Gourmet e regionalisti i Millennials bevono birra e mangiano sano

Valentina Simonetta, Marketing Manager HEINEKEN ITALIA, Federico Quaranta della trasmissione RAI Decanter, Alfredo Pratolongo, direttore comunicazione e relazioni istituzionali Birra Moretti e Marilena Colussi alla presentazione.

Amano il cibo e considerano l’alimentazione come identitaria. Si rapportano al cibo in termini di sapere, e hanno un forte legame con il territorio d’origine, ma sono anche attenti alla salute e all’ambiente e sono disposti, per il cibo, a spendere di più per acquistare cibi di qualità. È questa la fotografia del Millennial italiano, di entrambi i sessi, tra i 18 e i 35 anni, che emerge dal quinto Osservatorio Birra Moretti “generazione Buongustai” diretto da Marilena Colussi, sociologa dell’alimentazione e ricercatrice delle tendenze alimentari in collaborazione con Doxa Marketing Advice.

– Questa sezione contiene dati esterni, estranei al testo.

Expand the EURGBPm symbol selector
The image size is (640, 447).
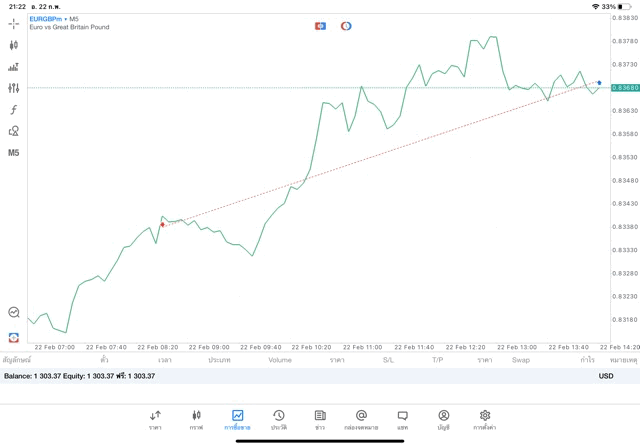46,18
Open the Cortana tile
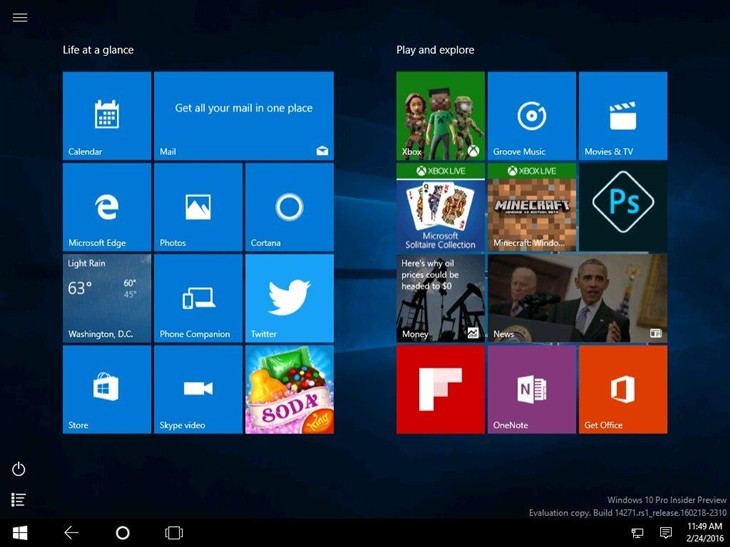This screenshot has height=547, width=730. coord(289,207)
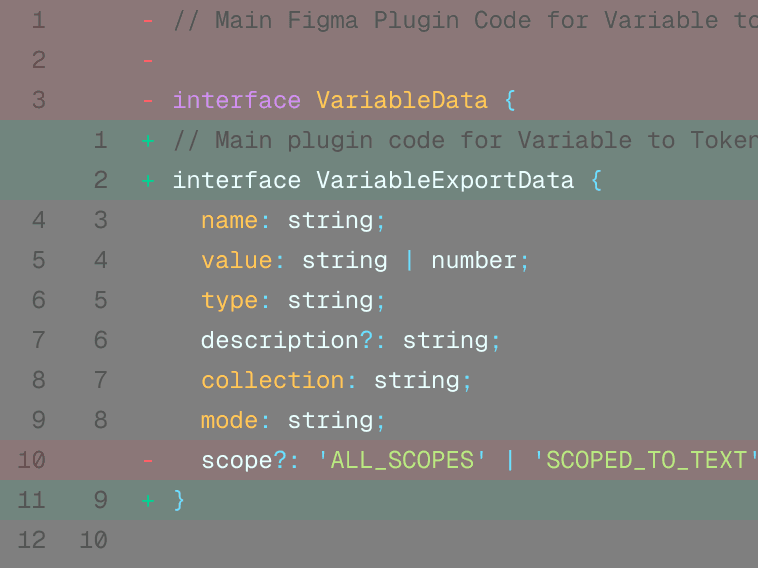This screenshot has width=758, height=568.
Task: Click the 'value' property name
Action: (236, 260)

Infografica-Osservatorio-Birra-Moretti-2015_Generazione-BuongustaiUn’indagine interessante perché indaga una generazione, fatta di 12 milioni di individui, emergente e pronta a prendere le redini del Paese in un vicino futuro, ma già protagonista nei consumi, e perché, dopo tante ricerche anglosassoni, indaga nelle pieghe dello Stivale. “In questo se da un lato i Millennials italiani hanno molto in comune con i loro coetanei di tutto il mondo, la connettività, le dinamiche social, l’atttenzione alla salute e all’ambiente, ed è vero che le differenze con gli altri Pesi rispetto alle generazioni precedenti si attenuano, dall’altro hanno delle loro specificità forti – spiega Marilena Colussi -. Ad esempio, il forte legame con il territorio, che si esplica soprattutto nel food. Amano i piatti regionali e quando cucinano a questi si rivolgono per lo più. Però è una preferenza senza preclusioni, che non impedisce loro di apprezzare altre cucine regionali. È una generazione che si sente “italiana” solo quando va all’estero. Si sentono più legati alla propria regione.

 

Tutti pazzi per la birra, “facile” e informale

I Millennials italiani, 9 su 10, dichiarano di bere birra (525 intervistati su 602, pari all’87%) e, dato inimmaginabile fino a pochi anni fa, il 71% ama abbinarla a ciò che mangia, ritenendola degna compagna della cucina italiana e regionale nel 59% dei casi. E i dati si impennano ulteriormente quando a rispondere sono i “Beer Lover*, ovvero quei 3,4 milioni (il 28% dei Millennial) che nutrono nei confronti della birra una vera e propria passione privilegiandola, in maniera assoluta, rispetto a tutte le altre bevande e attribuendole valori che esulano dal puro contesto gustativo. Un trend in significativa crescita se consideriamo che solo nel 2010 non superavano il 17% (Osservatorio Birra Moretti “Italiani a Raggi Eat”).

 

Cibo buono, ma anche sano

Ai Millennial piace mangiare bene ma tra i primi pensieri c’è anche la salute. Se è vero, infatti, che per ben il 93% di essi la ‘buona tavola’ rappresenta uno dei piaceri della vita e che l’85% predilige la cucina saporita, è altrettanto vero che il 77% evita di mangiare ciò che pensa potrebbe nuocere all’organismo. L’aspetto salutistico, dunque, pare controbilanciare la pura ricerca del piacere del palato nel momento in cui si prendono in mano le posate: il 92% ritiene l’alimentazione uno dei pilastri fondamentali del proprio benessere, l’87% cerca di consumare prodotti freschi, il 67% cerca di ridurre i grassi, il 61% sta attento alle calorie, il 60% consuma alimenti integrali. Da evidenziare che 1 su 2 (il 54%) dichiara di consumare prodotti biologici e ben 1 su 3 (30%) cerca di evitare la carne.

 

Ieri astronauti (o rivoluzionari), oggi chef: l’aspirazione dei Millennials

L’82% dei Millennial italiani si considera un buongustaio. E buona parte di essi (77%) ama cucinare a tal punto che il 33,7% di loro ha frequentato corsi amatoriali di cucina o di degustazione di vini e di birre. Non a caso, il 44% e il 27% del campione indica rispettivamente fra le professioni preferite per il proprio futuro quella di chef e di sommelier e la percentuale sfiora il 48% quando a rispondere sono le donne, che reputano la professione dello Chef particolarmente aspirazionale. Potere dei media? Forse anche, visto che il 53% degli intervistati dichiara di apprezzare e seguire Master Chef. Infine, e nonostante le limitazioni economiche, ben l’86% degli intervistati si dichiara disposto a spendere di più per acquistare cibi di qualità.